Pembangunan akomodasi wisata di lereng Dieng harus mempertimbangkan keseimbangan antara memenuhi permintaan pasar dan menjaga keselamatan serta keberlanjutan lingkungan. Dengan perencanaan yang matang, kolaborasi antar pemangku kepentingan, dan penerapan regulasi yang ketat, pengembangan wisata di kawasan ini dapat menjadi contoh bagaimana pariwisata dan kelestarian alam dapat berjalan seiring. Langkah-langkah ini tidak hanya melindungi lingkungan dan keselamatan manusia, tetapi juga memperkuat kualitas dan daya tarik pariwisata Dieng dalam jangka panjang.
Penyelesaian masalah pembangunan akomodasi wisata di lereng rawan longsor di Dieng memerlukan keterlibatan berbagai pihak dengan peran masing-masing yang saling mendukung.

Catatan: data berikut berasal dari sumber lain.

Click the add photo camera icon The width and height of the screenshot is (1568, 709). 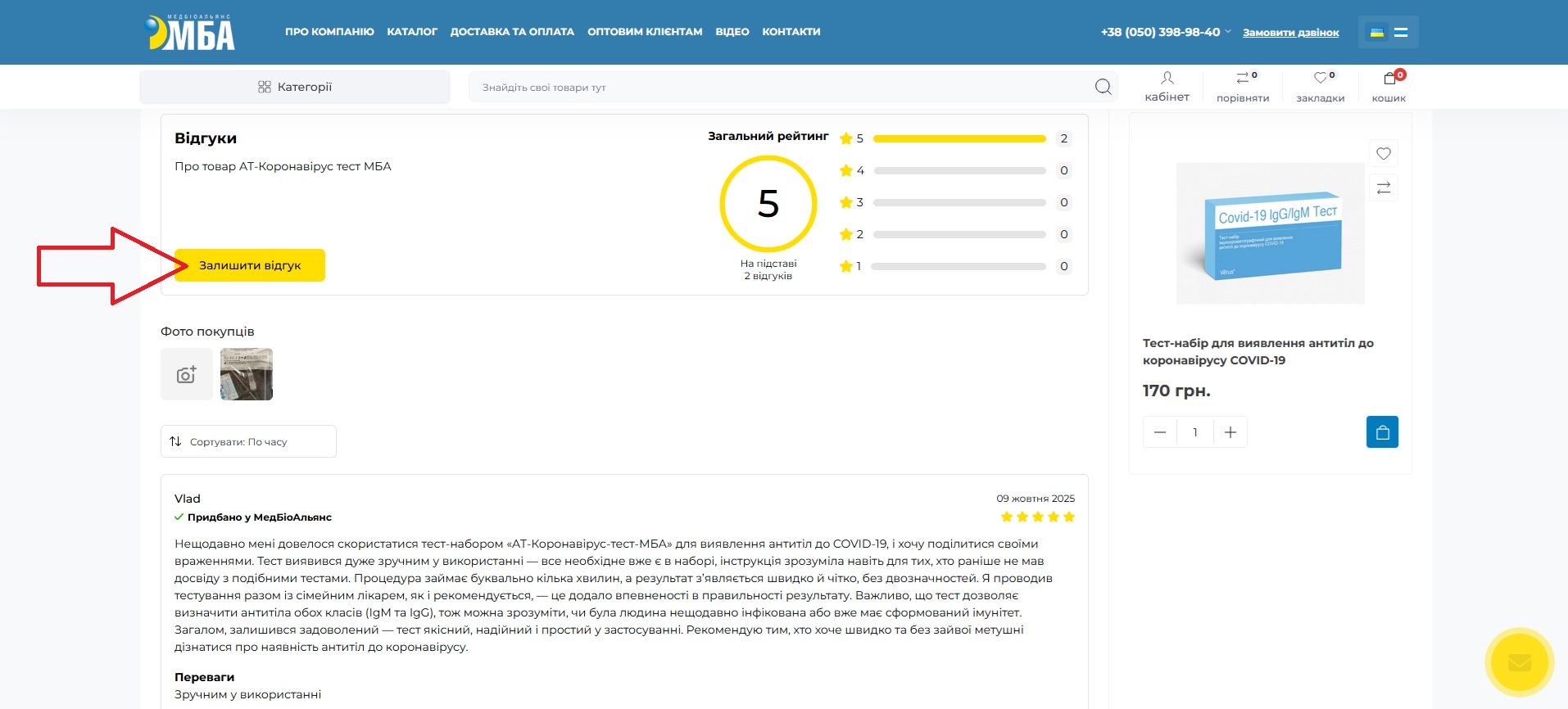(187, 374)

Berikut adalah peran dari setiap pemangku kepentingan (multi-stakeholder) dalam mewujudkan solusi yang efektif dan berkelanjutan:
Kolaborasi antara pemerintah, pelaku usaha wisata, ASITA, aktivis lingkungan, akademisi, komunitas lokal, dan wisatawan adalah kunci untuk menjaga keberlanjutan pembangunan wisata di lereng Dieng. Setiap pemangku kepentingan memiliki tanggung jawab spesifik yang, jika dilaksanakan dengan baik, dapat menciptakan ekosistem wisata yang aman, bertanggung jawab, dan selaras dengan alam serta budaya lokal.